Now, I'm still an optimist. I do still believe those barriers can come down. But as long as they exist not just because, as you believe is the only reason and I accept is partly the reason, women wrongly see ourselves as needing them, but also as an entirely rational response to the current behaviour of men, we can't just kick them down by ourselves. We need to bring men on the journey with us, or at least enough of them that social pressure between men keeps the rest in check.

Before the barriers come down we need to get to a place were the barriers don't make any sense. And we are sadly no where near that place today.

Edited

100%

Which also reminds me:

Cambridge Union debate - This House Believes modern LGBTQ+ activism fails its community
FlirtsWithRhinos · 17/05/2026 13:21

MrsOvertonsWindow · 17/05/2026 13:14

Much as I love your thoughtful and insightful posts BL, I reckon everyone should back off lesbians.
Young lesbians have been under siege for nearly a decade now, being bullied and coerced into accepting men as sexual partners. It's that corrective rape fantasy that some men indulge in. Older lesbians weep as we see what's happened to young women and how they've become a seedy man's rape fantasy.
That's where the return to Victorian times is located - in the transactivist's Victorian male reductive view of women. As objects to be owned, to be dominated, conquered and violated.

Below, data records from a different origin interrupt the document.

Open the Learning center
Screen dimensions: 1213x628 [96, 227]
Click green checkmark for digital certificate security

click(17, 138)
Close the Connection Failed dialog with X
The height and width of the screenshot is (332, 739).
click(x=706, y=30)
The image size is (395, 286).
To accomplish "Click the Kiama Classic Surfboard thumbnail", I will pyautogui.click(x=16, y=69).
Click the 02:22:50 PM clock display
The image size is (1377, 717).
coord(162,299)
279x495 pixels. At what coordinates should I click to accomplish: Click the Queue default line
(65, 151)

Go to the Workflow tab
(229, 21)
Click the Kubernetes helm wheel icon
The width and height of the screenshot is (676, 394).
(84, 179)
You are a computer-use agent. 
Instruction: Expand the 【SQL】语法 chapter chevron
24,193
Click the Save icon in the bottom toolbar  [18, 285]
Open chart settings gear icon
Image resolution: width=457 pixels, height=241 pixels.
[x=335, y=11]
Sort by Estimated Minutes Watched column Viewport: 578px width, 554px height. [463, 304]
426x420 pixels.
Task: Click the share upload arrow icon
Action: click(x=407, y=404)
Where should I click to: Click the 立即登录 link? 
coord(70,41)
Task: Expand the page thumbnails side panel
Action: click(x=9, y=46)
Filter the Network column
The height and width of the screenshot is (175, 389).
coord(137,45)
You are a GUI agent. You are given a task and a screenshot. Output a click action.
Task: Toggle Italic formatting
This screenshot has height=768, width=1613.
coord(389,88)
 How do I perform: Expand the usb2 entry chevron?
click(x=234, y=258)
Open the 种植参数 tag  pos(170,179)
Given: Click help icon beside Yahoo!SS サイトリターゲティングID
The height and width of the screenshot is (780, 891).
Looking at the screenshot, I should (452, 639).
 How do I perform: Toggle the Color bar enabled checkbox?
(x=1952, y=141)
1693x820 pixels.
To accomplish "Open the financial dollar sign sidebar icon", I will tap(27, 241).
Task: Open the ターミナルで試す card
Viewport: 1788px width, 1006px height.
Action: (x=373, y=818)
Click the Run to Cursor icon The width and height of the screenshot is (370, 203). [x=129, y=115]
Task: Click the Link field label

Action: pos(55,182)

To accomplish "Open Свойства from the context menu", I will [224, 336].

That's where the return to Victorian times is located - in the transactivist's Victorian male reductive view of women. As objects to be owned, to be dominated, conquered and violated.

So true. Just as the Victorian explorer and ethnographer felt entirely able to observe, categorise and define the cultures he encountered with far more authority about their lived experiece than he could conceive of them having themselves, so male transactivists take the same colonising approach to women.

And just as some colonised individuals consciously or subconsciously came to take the coloniser's view of their culture over their own, so female transactivists accept this male narrative for themselves because they consciously or subconsciously feel safer with that group than against it.